We have watched these folks almost from their inception and we always have been impressed. Their mission is a rather grand one: manage the security on the enterprise's entire threat surface. To do this, they break down their tool's functionality into vulnerability and threat management. Within these broad categories there are individual modules that work together to accomplish the various tasks required to protect the attack surface. This is one of the very few products that we have seen that takes this comprehensive approach. It is integrated with nearly 100 third-party security tools and has its own built-in vulnerability intelligence feed.
While Skybox, like many similar products, does not do its own network discovery, the tool can consume topology maps in a number of formats. Once the assets lists are ingested, Skybox performs network validation and reads such things as routing tables. The result is that the product can create a credible network topology knowledge base.
Skybox aggregates more than 20 threat and vulnerability feeds. Additionally, you can identify threat origins unique to your organization. Skybox provides a significant number of standards and policies out of the box. Functionally, the company focuses on security policy management and vulnerability and threat management.
We were impressed by its internal vulnerability detection system. It is completely passive and uses the Skybox vulnerability dictionary. The tool contains two separate ticketing systems - one for change management and one for vulnerability management. The offering also can integrate with third-party ticking systems giving a closed loop remediation capability.
Skybox collectors gather information from switches, firewalls, routers and scanners. These data are fed to the Skybox server where management consoles can see and manipulate the data. The system is agentless and it has APIs for integrating with third-party systems. It deploys as an appliance or a virtual appliance on-premises.
When we looked at Skybox, we dropped into a network topology map that was well-annotated and based largely on data flows. One of the first tasks we saw was the Access Analyzer. This uses path and rule analysis to define and test paths between elected sources and destinations. This is a neat way to perform an attack simulation.
We view the ability to do attack simulation as one of the significant indicators of a next-generation tool. Just because an asset is exhibiting vulnerabilities does not mean that it deserves immediate attention. It may be a low priority asset where a high priority asset needs attention now. This form of triaging is critical to seeing where your risks actually lie.

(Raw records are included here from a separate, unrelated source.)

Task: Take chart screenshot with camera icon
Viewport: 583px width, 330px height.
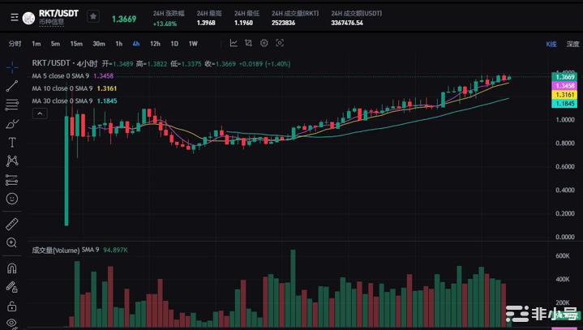Action: click(x=281, y=43)
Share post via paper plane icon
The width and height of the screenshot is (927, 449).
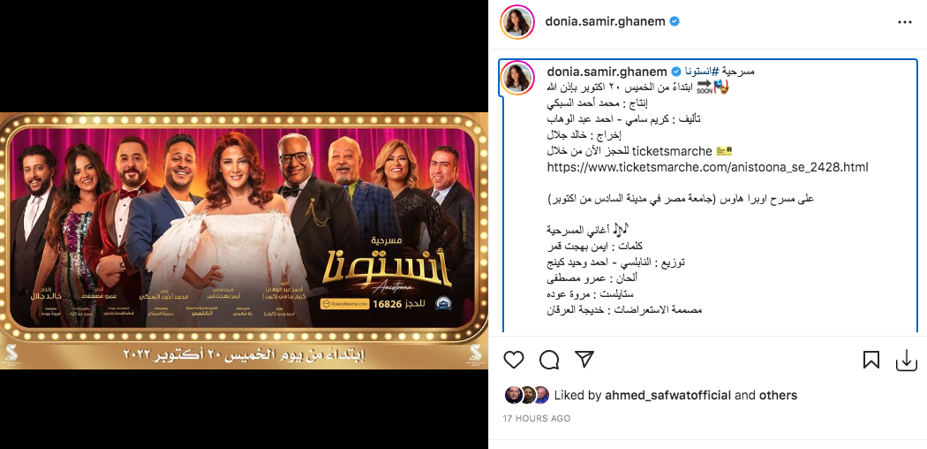584,359
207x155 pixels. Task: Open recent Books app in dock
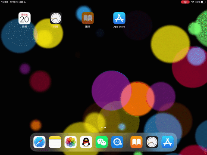point(136,142)
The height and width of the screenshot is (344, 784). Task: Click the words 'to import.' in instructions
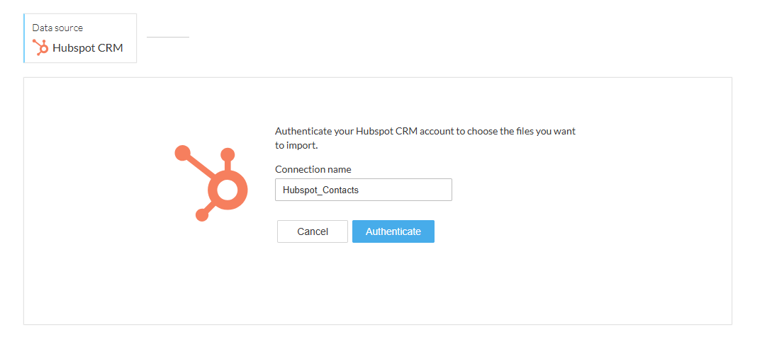click(x=296, y=147)
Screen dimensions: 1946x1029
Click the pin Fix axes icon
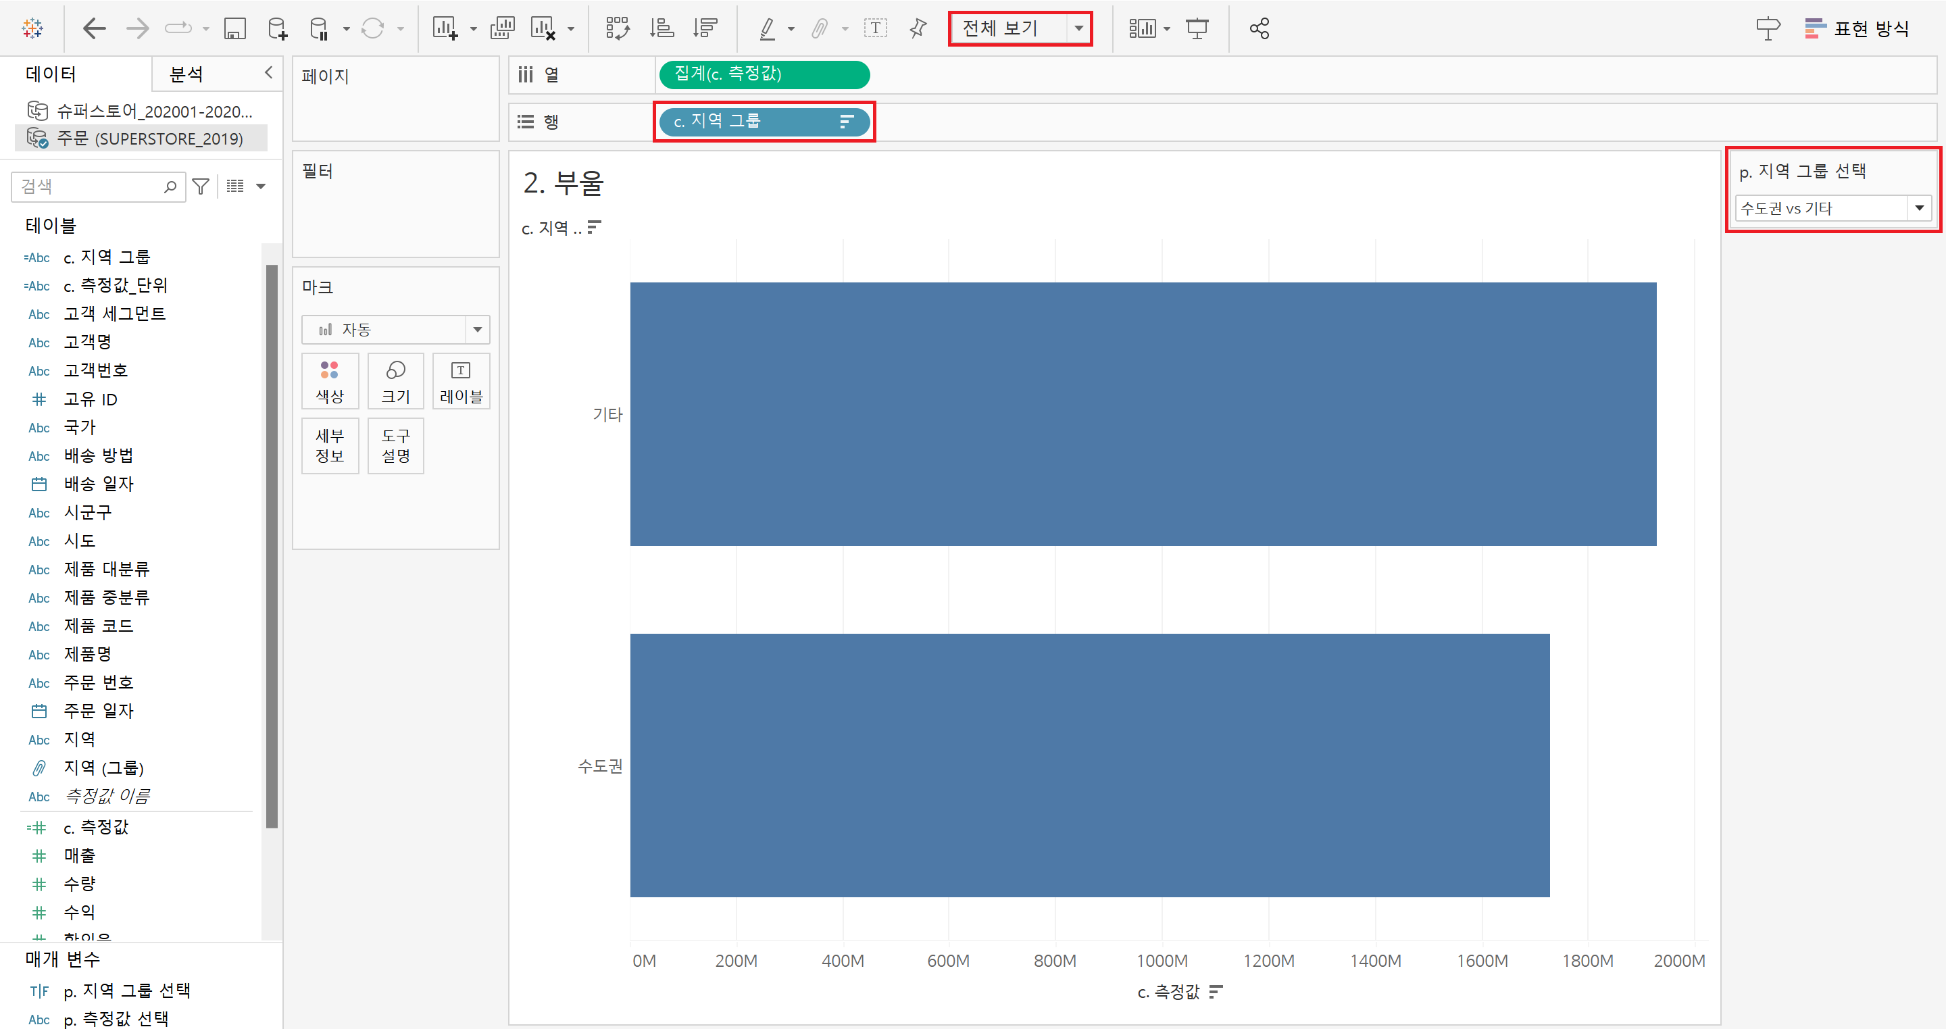pos(918,29)
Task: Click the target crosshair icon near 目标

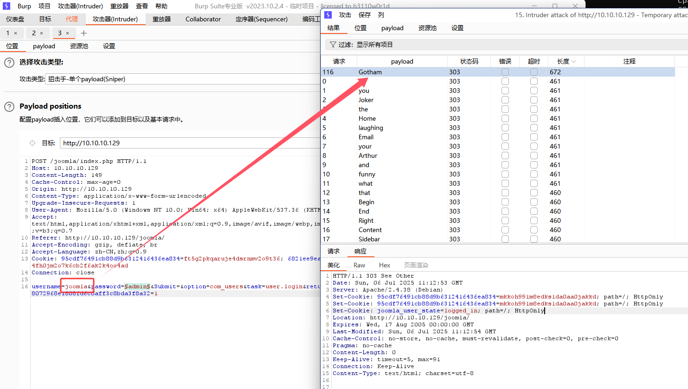Action: tap(32, 143)
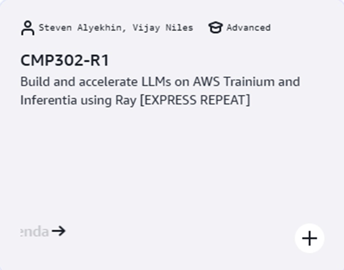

You can perform firewall assurance using the Skybox configuration analysis or you can add in your checks using simple regex commands. Out of the box there are NIST-based and PCI standards available. The tool helps you perform cleanup on rule sets, in many cases eliminating redundant rules. Analysis can be standard live views or a deeper forensic view. The tool lets you perform "what-if" analysis, a function that we view as very important.Workflows are the heart of any of the types of tools that we looked at this month. Without a good workflow management capability, changes don't get made and problems don't get identified. Skybox has an excellent change management workflow. There are four specific APIs: ticketing, administration, networking and vulnerability. The ability to see the network topology and understand how it is supposed to be working, lets Skybox identify a compromised asset and then pivot off of it to see likely paths that the intruder could have taken. Finally, the Horizon dashboard - an add-in that is provided at no extra cost - shows indicators of exposure on a cool dashboard that quickly calls attention to any problems that Horizon sees.